Before digging into the details of web application security testing, let us first take a brief overview of application security testing. Security testing can be divided into security functional testing and security vulnerability testing.
Security functional testing ensures that the software security functions are implemented correctly and are consistent with security requirements based on their specifications. Software security requirements mainly include data confidentiality, integrity, availability, authentication, authorisation, access control, audit, privacy protection, security management, etc.
Security vulnerability testing is to discover security vulnerabilities as an attacker. Vulnerability refers to the flaws in system design, implementation, operation or management. It may be used to attack, resulting in a state of insecurity. Commonly found vulnerabilities in web applications include cross-site scripting, injection, security misconfiguration, session management and more.
Vulnerabilities of web applications may be accessed by using penetration testing. Source code analysis systems aim to help developers locate vulnerabilities in the underlying code of software programs and applications before they are put into production. Penetration testing is the practice of testing a computer system, network or web application to find vulnerabilities that an attacker could exploit.
Several researches are available which have compared some security testing tools from the viewpoint of their features, cost, services, functions and so on. In this article, we compare three tools—Wapiti, OWASP ZAP and Netsparker Community Edition in terms of architecture, software requirement and generated results for different parameters.
Common web application vulnerabilities
The common vulnerabilities of web applications are cross-site scripting, SQL injection, broken authentication, cross-site request forgery and session management. These vulnerabilities appear significantly in the Web Hacking Incident Database (WHID).
SQL injection. It is a code injection technique, used to attack data-driven applications, in which malicious SQL statements are inserted into an entry field for execution. The best way of finding whether an application is vulnerable to attack is to ensure that all use of interpreters separates untrusted data from query. A rare and best way of attack is to inject malicious code into strings as metadata. Consequently, when the stored string is concatenated into a dynamic SQL query, the malicious code is executed. This can allow the tester to read and modify sensitive data contained in a database and take full control of the database server by exploiting vulnerabilities. Two attack scenarios are:
Scenario #1. The application uses untrusted data in the following vulnerable query:
String query = “SELECT * FROM customers WHERE custNAME=’” + request.getParameter(“name”) + “’”;
Scenario #2: Vulnerable query in Hibernate Query Language
Query HQLQuery = session.createQuery(“FROM customer WHERE custNAME=’“ + request.getParameter(“name”) + “’”);
In both scenarios, the attacker modifies the ‘name’ parameter value to send: ‘ or ‘1’=’1.

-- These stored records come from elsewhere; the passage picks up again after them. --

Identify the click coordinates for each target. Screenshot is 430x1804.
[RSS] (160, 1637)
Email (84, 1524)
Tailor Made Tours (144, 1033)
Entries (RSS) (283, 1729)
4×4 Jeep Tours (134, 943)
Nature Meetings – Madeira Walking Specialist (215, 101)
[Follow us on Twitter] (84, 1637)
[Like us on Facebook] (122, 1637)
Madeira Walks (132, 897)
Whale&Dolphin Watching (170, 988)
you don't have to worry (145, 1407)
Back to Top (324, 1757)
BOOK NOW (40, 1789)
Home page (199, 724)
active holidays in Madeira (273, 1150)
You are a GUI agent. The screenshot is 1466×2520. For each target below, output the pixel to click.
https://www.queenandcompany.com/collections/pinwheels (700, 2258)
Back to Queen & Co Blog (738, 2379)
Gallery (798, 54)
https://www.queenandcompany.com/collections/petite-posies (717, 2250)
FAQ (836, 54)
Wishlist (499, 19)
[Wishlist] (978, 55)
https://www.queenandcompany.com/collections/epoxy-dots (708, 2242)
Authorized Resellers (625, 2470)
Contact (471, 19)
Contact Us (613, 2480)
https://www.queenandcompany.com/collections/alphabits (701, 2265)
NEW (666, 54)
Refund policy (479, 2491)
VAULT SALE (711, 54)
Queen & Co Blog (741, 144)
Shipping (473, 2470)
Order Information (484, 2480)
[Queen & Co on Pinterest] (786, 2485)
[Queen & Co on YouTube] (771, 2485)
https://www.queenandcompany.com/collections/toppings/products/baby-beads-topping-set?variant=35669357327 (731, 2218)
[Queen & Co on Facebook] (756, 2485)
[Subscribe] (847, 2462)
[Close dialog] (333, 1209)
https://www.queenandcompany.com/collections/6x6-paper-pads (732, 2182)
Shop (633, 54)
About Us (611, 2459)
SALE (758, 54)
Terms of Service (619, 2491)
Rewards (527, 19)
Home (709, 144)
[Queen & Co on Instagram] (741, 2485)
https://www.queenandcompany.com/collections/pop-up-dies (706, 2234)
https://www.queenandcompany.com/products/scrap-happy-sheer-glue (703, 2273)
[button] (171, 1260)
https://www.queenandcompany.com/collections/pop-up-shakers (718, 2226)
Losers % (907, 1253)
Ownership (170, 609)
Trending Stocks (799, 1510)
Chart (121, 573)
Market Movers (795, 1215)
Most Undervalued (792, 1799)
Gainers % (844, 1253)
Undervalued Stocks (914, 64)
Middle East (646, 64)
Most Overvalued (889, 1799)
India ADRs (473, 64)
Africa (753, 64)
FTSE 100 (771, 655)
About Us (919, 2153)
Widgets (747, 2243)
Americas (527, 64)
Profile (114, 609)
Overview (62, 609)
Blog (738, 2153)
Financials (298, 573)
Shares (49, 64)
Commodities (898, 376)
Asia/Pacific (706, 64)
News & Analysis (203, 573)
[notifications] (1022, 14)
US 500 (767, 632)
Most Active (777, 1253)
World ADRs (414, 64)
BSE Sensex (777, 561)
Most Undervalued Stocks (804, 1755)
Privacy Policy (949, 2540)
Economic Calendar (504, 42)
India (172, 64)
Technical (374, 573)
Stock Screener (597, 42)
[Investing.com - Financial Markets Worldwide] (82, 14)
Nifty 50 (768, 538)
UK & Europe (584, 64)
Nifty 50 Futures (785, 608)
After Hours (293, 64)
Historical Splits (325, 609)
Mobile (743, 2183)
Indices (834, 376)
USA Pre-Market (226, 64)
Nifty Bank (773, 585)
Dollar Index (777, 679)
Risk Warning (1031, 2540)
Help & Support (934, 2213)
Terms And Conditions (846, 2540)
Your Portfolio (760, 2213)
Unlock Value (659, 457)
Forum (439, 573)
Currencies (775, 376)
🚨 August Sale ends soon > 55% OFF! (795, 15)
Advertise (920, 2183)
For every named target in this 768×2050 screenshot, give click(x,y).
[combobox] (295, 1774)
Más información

http://testexample.com/app/customerView?name=’ or ‘1’=’1
This changes the meaning of queries to return all the records from the customer table. More dangerous attacks could invoke stored procedures or modify data.
Broken authentication and session management. It includes all form of handling user authentication and management of active sessions. A site may be vulnerable if:
1. User authentication credentials aren’t protected when stored using hashing or encryption
2. Session IDs are exposed in the URL
3. Session IDs aren’t rotated after successful login and passwords
4. Session IDs and other credentials are sent over unencrypted connections
To impersonate a user, an attacker use leaks or flaws, such as exposed session IDs, accounts and passwords, in the authentication or session management. When attack is successful, an attacker may have the same privilege level of the system as that of a legal authorised user. An attack scenario is given below as an example:
Scenario #1: Ticket reservations application supports URL rewriting:
An authenticated user of the site mails the above link to his friends without knowing that he is also giving away his session ID. When his friends use this link, they will use his session and credit card information.
Cross site scripting. It is a web vulnerability in which malicious script is injected into the system in the form of input. Three major types of cross-site scripting exist. The first one is Reflected XSS, in which attacker injects browser-executable code within a single HTTP response. It is non-persistent. Second type is Stored XSS, which occurs when some malicious user-submitted data is stored in a database to be used in the creation of pages that will be served to other users later. Thus, visitors of the web page fall victim to this attack. The third, Local XSS, targets vulnerabilities that occur in the source code itself. It is a type of XSS vulnerability which does not originate from the local software of the user.